━━ Task inputs ━━
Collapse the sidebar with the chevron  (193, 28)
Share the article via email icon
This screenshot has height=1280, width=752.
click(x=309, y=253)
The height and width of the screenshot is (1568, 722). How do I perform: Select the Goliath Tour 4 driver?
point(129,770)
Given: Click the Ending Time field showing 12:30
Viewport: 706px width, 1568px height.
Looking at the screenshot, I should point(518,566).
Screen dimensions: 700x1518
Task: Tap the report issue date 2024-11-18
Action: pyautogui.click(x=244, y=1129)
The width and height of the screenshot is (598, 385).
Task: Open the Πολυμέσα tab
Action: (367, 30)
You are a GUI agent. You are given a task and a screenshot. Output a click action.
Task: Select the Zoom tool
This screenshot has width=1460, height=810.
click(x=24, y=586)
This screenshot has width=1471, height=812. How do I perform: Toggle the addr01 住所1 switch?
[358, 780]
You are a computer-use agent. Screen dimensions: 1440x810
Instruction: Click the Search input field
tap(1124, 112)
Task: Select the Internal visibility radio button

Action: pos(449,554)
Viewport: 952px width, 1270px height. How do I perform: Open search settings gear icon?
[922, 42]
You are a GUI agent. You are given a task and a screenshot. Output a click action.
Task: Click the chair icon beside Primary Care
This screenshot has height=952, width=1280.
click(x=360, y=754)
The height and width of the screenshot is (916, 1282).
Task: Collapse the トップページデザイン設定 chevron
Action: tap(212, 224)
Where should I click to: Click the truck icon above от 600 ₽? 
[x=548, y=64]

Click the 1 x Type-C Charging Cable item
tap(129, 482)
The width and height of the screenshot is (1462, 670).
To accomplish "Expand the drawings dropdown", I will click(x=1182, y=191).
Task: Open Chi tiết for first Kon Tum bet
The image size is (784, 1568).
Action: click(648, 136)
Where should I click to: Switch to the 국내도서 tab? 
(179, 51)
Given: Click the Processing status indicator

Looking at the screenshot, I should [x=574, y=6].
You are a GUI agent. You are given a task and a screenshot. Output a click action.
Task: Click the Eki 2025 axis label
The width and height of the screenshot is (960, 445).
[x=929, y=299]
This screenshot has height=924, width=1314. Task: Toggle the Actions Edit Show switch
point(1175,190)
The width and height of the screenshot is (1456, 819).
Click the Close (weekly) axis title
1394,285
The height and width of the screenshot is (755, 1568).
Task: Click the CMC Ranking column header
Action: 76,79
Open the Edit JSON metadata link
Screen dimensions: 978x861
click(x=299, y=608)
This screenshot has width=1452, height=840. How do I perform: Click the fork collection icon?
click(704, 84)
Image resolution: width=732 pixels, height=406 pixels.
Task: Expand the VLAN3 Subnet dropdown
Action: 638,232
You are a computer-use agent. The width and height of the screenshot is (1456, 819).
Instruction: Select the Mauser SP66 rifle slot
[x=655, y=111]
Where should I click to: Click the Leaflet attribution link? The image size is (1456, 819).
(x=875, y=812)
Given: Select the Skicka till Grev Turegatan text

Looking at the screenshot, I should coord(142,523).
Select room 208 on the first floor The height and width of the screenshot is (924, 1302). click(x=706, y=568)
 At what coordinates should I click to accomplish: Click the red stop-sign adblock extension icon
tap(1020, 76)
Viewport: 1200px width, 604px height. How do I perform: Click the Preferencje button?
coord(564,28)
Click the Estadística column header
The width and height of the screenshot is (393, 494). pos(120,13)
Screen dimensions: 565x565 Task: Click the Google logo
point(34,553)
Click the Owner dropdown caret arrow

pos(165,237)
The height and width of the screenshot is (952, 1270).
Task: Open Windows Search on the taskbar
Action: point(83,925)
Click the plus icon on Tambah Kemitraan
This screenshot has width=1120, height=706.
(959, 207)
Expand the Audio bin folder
━━━
Reproduce every one of the lines above verbatim.

Collapse the sidebar with the chevron  (193, 28)
Share the article via email icon
This screenshot has height=1280, width=752.
click(x=309, y=253)
The height and width of the screenshot is (1568, 722). How do I perform: Select the Goliath Tour 4 driver?
point(129,770)
Given: Click the Ending Time field showing 12:30
Viewport: 706px width, 1568px height.
Looking at the screenshot, I should point(518,566).
Screen dimensions: 700x1518
Task: Tap the report issue date 2024-11-18
Action: pyautogui.click(x=244, y=1129)
The width and height of the screenshot is (598, 385).
Task: Open the Πολυμέσα tab
Action: (367, 30)
You are a GUI agent. You are given a task and a screenshot. Output a click action.
Task: Select the Zoom tool
This screenshot has width=1460, height=810.
click(x=24, y=586)
This screenshot has width=1471, height=812. How do I perform: Toggle the addr01 住所1 switch?
[358, 780]
You are a computer-use agent. Screen dimensions: 1440x810
Instruction: Click the Search input field
tap(1124, 112)
Task: Select the Internal visibility radio button

Action: pos(449,554)
Viewport: 952px width, 1270px height. How do I perform: Open search settings gear icon?
[922, 42]
You are a GUI agent. You are given a task and a screenshot. Output a click action.
Task: Click the chair icon beside Primary Care
This screenshot has height=952, width=1280.
click(x=360, y=754)
The height and width of the screenshot is (916, 1282).
Task: Collapse the トップページデザイン設定 chevron
Action: tap(212, 224)
Where should I click to: Click the truck icon above от 600 ₽? 
[x=548, y=64]

Click the 1 x Type-C Charging Cable item
tap(129, 482)
The width and height of the screenshot is (1462, 670).
To accomplish "Expand the drawings dropdown", I will click(x=1182, y=191).
Task: Open Chi tiết for first Kon Tum bet
The image size is (784, 1568).
Action: click(648, 136)
Where should I click to: Switch to the 국내도서 tab? 
(179, 51)
Given: Click the Processing status indicator

Looking at the screenshot, I should [x=574, y=6].
You are a GUI agent. You are given a task and a screenshot. Output a click action.
Task: Click the Eki 2025 axis label
The width and height of the screenshot is (960, 445).
[x=929, y=299]
This screenshot has height=924, width=1314. Task: Toggle the Actions Edit Show switch
point(1175,190)
The width and height of the screenshot is (1456, 819).
Click the Close (weekly) axis title
1394,285
The height and width of the screenshot is (755, 1568).
Task: Click the CMC Ranking column header
Action: 76,79
Open the Edit JSON metadata link
Screen dimensions: 978x861
click(x=299, y=608)
This screenshot has width=1452, height=840. How do I perform: Click the fork collection icon?
click(704, 84)
Image resolution: width=732 pixels, height=406 pixels.
Task: Expand the VLAN3 Subnet dropdown
Action: 638,232
You are a computer-use agent. The width and height of the screenshot is (1456, 819).
Instruction: Select the Mauser SP66 rifle slot
[x=655, y=111]
Where should I click to: Click the Leaflet attribution link? The image size is (1456, 819).
(x=875, y=812)
Given: Select the Skicka till Grev Turegatan text

Looking at the screenshot, I should coord(142,523).
Select room 208 on the first floor The height and width of the screenshot is (924, 1302). click(x=706, y=568)
 At what coordinates should I click to accomplish: Click the red stop-sign adblock extension icon
tap(1020, 76)
Viewport: 1200px width, 604px height. How do I perform: Click the Preferencje button?
coord(564,28)
Click the Estadística column header
The width and height of the screenshot is (393, 494). pos(120,13)
Screen dimensions: 565x565 Task: Click the Google logo
point(34,553)
Click the Owner dropdown caret arrow

pos(165,237)
The height and width of the screenshot is (952, 1270).
Task: Open Windows Search on the taskbar
Action: point(83,925)
Click the plus icon on Tambah Kemitraan
This screenshot has width=1120, height=706.
(959, 207)
Expand the Audio bin folder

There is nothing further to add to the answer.